Journal Issue: Immigrant Children Volume 21 Number 1 Spring 2011
Health status is a vital aspect of human capital. Un- healthy workers are less productive, more costly for employers, and earn less over their lifetimes. A growing literature links adult ailments to childhood experiences. For example, childhood asthma and obesity rates are associated with a myriad of chronic illnesses in adulthood (such as diabetes, hypertension, and coronary disease). For the children of immigrants, poverty, the stresses of migration, and the challenges of acculturation can substantially increase their risk for the development of physical and mental health problems. This article documents the evidence about differences in the health status of immigrant youth, including systematic variation in health-compromising behavior and access to health services. It concludes with a discussion of policy implications and strategies to reverse the troubling trends.
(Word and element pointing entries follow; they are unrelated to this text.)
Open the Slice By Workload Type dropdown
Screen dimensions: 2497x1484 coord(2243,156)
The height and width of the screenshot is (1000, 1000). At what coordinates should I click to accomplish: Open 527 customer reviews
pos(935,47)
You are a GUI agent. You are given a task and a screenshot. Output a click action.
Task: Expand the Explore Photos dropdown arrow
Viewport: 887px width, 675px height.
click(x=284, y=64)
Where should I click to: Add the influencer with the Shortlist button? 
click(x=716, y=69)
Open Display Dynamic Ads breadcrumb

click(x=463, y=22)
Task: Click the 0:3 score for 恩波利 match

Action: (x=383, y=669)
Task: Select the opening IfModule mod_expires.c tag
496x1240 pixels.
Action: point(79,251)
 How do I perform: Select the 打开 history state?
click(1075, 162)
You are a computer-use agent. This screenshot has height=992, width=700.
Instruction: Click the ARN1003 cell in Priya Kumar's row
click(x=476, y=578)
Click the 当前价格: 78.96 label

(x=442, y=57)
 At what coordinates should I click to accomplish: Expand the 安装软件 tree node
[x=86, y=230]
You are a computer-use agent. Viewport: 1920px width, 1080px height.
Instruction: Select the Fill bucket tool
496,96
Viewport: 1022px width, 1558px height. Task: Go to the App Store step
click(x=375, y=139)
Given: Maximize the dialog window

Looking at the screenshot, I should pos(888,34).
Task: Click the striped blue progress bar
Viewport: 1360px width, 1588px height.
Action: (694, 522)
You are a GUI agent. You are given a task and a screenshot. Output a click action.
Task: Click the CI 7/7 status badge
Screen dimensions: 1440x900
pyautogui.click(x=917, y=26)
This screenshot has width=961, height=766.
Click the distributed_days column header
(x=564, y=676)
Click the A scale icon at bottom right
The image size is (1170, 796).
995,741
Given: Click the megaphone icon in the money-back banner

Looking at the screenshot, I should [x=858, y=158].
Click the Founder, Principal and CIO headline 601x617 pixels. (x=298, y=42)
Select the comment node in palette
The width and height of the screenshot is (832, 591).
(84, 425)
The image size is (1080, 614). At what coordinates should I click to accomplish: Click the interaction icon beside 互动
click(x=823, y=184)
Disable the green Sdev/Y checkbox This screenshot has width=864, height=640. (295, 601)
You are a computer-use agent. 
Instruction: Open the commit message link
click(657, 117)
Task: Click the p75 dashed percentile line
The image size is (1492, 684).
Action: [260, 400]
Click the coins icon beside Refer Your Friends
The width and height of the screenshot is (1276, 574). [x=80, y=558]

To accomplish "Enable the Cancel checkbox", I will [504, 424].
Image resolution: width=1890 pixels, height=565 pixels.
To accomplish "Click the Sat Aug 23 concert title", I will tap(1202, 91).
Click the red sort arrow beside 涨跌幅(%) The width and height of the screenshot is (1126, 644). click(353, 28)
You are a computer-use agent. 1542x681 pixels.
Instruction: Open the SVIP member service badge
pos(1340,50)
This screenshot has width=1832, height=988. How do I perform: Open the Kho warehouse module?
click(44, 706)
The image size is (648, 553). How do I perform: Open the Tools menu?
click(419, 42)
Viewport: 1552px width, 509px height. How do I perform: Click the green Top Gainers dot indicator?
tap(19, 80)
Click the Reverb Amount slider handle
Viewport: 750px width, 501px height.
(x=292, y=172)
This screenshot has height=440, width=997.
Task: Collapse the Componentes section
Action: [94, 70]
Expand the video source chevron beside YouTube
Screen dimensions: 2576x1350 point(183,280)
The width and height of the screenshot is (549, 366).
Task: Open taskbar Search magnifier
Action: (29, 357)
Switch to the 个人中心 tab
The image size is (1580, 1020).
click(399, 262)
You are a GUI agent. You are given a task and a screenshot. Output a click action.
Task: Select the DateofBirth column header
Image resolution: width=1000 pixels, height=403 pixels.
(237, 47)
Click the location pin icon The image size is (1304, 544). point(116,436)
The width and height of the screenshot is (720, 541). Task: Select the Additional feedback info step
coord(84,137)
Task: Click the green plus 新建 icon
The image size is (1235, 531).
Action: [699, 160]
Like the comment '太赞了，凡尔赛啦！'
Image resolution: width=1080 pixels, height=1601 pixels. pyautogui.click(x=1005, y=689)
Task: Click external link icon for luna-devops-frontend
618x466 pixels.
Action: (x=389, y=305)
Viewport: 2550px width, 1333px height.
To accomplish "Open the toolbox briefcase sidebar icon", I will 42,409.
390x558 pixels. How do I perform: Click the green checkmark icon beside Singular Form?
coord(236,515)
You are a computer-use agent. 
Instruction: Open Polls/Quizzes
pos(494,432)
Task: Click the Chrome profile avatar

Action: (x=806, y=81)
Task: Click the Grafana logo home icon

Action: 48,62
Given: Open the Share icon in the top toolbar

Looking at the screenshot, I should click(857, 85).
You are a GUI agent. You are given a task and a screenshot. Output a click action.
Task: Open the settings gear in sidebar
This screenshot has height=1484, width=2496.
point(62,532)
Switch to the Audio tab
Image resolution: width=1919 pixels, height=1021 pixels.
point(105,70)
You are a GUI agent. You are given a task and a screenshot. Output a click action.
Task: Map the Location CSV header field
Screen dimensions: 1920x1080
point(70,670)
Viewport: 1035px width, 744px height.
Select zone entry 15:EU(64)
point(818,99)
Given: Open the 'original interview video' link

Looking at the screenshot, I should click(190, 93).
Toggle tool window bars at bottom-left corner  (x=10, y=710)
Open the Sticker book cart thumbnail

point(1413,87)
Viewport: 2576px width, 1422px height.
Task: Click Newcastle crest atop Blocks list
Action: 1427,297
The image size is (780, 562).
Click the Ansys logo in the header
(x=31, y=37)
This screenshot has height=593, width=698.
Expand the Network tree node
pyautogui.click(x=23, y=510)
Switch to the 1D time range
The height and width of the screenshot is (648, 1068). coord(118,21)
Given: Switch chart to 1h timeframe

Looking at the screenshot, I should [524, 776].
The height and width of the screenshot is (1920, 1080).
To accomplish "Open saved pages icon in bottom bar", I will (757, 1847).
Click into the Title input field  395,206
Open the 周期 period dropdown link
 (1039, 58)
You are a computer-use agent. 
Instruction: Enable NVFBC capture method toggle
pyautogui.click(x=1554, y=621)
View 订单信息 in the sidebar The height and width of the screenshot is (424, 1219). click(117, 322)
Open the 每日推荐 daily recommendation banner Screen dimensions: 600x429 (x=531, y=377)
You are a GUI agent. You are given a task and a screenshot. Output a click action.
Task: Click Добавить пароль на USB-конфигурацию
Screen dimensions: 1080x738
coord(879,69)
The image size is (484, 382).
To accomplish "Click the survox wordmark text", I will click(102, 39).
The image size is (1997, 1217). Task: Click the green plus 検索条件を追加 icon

Numerous studies document the human capital cost of poor health in adulthood. Obesity, psychiatric disorders, and substance use, for example, affect large numbers of Americans and have all been shown to reduce adult employment and earnings significantly.1 Largely because of technical challenges and data limitations, fewer studies have examined the human capital costs of poor health in childhood. Nevertheless, evidence that poor childhood health negatively influences adult education, employment, and socioeconomic status has begun to accumulate.
Early research into the human capital costs of poor childhood health evaluated the educational consequences of teenage childbearing and substance use, especially alcohol and illicit drug use. Results were mixed, with some analysts finding significant reductions in educational attainment—lower rates of high school graduation, college graduation, and years of schooling—related to illicit drug use. Other studies found small or insignificant reductions in educational attainment related to alcohol use or teenage childbearing.2
More recent studies have examined the consequences of childhood illnesses, nutrition, physical activity, excessive weight, and mental health for educational attainment, measured by grade completion and graduation, and for achievement, measured by grades and test scores. These analyses demonstrate that the negative consequences of poor childhood health are apparent as early as kindergarten and continue into adulthood.3 Childhood asthma and other illnesses result in frequent emergency room visits, hospitalizations, and school absenteeism, and consequently lower math and reading achievement.4 Childhood mental health or behavioral problems such as depression and hyperactivity negatively influence performance on standardized math and reading scores in elementary school. Mental health and behavioral problems also increase the likelihood of dropping out of high school and not attending college.5 In contrast, good nutrition and regular physical activity in elementary school can improve school attendance, engagement in school, and academic performance.6
Even when studies find that child health or health behaviors have only a small influence on educational outcomes, the economic costs of poor child health and health behaviors can be high. The negative effects of poor health in childhood can persist and accumulate over time. Therefore, adults with poor childhood physical or mental health or unhealthy behaviors can experience lower rates of labor force participation, employment, and, ultimately, earnings.7 Subsequently, the low socioeconomic status of these adults contributes to poor childhood health outcomes among their children. As a result, poor childhood health perpetuates socioeconomic inequalities across family generations.8 This cycle can be particularly pernicious for low-income minority populations such as the children of disadvantaged immigrants and, because of the rapid growth in the numbers of immigrant children, for the nation as a whole.